# 2011 RS or 2010?



## kananaskis (May 14, 2007)

Does anyone know what the parts spec. will be on the 2011 RS? From the catalog link it looks like 105 w/FSA cranks in 11 down from Ultegra on the 2010. Not sure if I should wait till the spring or not, especialy if the prices are the same.

Thanks for any info. you can provide.


----------



## tocoldmn (Feb 18, 2007)

I found my 2010 rs with the Ultegra build at a lbs for 3 big bills. Keep looking you will find a deal on a 2010.


----------



## Tommy Walker (Aug 14, 2009)

Get the 2010


----------



## kananaskis (May 14, 2007)

So the prices stay the same and they downgrade components, nice???


----------



## Sharknose (Aug 9, 2010)

Nytro.com is showing the 2011 RS with Rival for $2600. FSA Gossamer crank and Shimano R500 wheels.


----------



## Clay L (Jul 3, 2010)

Look for a 2010, got mine in july for 3k so there should be some deals out there.


----------



## tocoldmn (Feb 18, 2007)

I saw the Nytro add.
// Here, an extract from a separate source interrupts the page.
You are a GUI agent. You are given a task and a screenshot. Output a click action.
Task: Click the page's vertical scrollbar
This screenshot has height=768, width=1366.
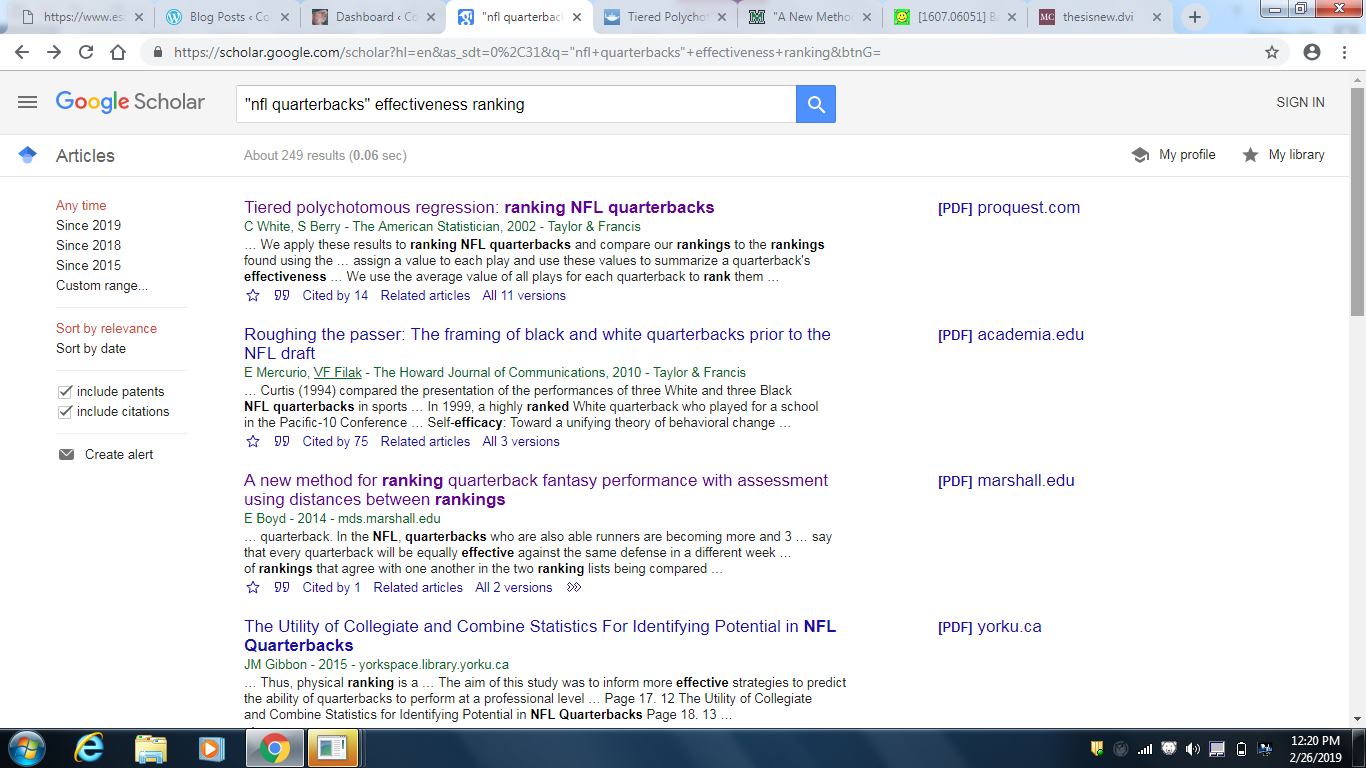pos(1357,200)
I kind of pissed. Rival for $2600. The wheels are still crap. I paid $3000 for the ultegra build. I could have waited for the 2011 rival. Wait, no I could not have waited. Still would have liked to save the $400 bucks.


----------



## kananaskis (May 14, 2007)

If you go to Cervelo's web-site, it looks like in 2011 you'll be able to buy their bikes on-line and through them only/via your lbs. Looks like on-line retailers like Competitive Cyclist and others will no onger be selling Cervelo on-line. I hope I can build what I want on line, give it to Cervelo and have it sent to my lbs. up here in Canada.


----------



## voodooguy (Aug 18, 2007)

It bites that the 2011 RS is not available as just a frame set.


----------



## Tommy Walker (Aug 14, 2009)

It shows the Rival and since it says from $2,600 I am assuming you can get whatever group set you want. As previously mentioned, I like the 2010, but the frame color scheme seems better in the 2011. I have the 2009 and honestly love it.


----------



## kananaskis (May 14, 2007)

Yes, I like the 2011 paint better as well. And, to be honest I wouldn't mind trying the SRAM next year. However, makes me wonder why they can't get a Rival crank in the pkg. instead of the FSA for the same $$$, I doudbt it costs any more. 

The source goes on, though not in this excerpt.